[PROVIDED ENTRIES]
::::::::

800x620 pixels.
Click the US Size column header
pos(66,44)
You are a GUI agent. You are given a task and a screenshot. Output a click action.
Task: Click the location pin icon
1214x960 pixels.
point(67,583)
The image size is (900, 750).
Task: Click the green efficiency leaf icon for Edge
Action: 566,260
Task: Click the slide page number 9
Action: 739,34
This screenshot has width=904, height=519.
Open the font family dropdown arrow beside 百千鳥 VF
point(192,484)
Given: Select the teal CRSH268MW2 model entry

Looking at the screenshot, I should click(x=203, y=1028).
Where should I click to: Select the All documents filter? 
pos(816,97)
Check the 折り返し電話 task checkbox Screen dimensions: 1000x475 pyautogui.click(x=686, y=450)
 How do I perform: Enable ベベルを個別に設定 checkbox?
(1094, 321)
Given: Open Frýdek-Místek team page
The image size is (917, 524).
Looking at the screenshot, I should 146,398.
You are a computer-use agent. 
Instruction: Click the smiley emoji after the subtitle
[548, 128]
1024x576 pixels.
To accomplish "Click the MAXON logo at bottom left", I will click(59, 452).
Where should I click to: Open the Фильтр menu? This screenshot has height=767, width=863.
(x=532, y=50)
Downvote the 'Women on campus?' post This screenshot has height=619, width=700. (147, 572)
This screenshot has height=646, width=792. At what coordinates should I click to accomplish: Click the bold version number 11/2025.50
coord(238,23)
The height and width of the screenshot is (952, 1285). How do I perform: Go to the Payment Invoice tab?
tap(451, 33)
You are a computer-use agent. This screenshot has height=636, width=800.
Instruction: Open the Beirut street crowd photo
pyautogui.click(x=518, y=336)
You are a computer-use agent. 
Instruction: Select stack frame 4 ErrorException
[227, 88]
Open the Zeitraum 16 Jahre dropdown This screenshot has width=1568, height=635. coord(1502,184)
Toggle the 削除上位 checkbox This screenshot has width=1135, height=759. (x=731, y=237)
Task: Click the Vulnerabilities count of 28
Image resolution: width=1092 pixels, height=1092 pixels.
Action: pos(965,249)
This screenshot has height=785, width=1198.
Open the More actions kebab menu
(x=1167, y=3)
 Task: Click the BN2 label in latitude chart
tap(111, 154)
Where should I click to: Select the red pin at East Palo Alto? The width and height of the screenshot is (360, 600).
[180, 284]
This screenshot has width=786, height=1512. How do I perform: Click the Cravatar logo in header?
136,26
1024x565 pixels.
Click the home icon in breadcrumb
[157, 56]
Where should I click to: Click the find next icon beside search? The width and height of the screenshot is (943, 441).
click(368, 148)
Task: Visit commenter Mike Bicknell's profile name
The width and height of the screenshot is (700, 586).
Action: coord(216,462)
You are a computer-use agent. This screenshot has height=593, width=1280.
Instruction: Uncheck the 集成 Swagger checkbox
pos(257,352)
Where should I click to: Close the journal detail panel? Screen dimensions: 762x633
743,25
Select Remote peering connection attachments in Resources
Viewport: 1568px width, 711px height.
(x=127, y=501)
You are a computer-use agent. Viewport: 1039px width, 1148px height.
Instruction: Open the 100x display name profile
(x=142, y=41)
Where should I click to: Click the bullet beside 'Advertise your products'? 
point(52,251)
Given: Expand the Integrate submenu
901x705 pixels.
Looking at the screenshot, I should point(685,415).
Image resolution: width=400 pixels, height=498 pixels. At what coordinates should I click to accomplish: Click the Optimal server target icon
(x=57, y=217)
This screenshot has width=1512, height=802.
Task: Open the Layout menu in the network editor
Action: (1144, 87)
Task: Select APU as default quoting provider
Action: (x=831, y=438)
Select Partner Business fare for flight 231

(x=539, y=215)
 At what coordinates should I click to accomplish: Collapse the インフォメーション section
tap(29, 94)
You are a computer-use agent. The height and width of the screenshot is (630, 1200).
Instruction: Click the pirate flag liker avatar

::::::::

[TASK DETAILS]
For the word "computer", find all matching lines in the entries above and copy them out.

[ANSWER FOR THIS EXERCISE]
You are a computer-use agent. 
You are a computer-use agent. This screenshot has height=636, width=800.
You are a computer-use agent. 
You are a computer-use agent. This screenshot has height=593, width=1280.
You are a computer-use agent. Viewport: 1039px width, 1148px height.
You are a computer-use agent. The height and width of the screenshot is (630, 1200).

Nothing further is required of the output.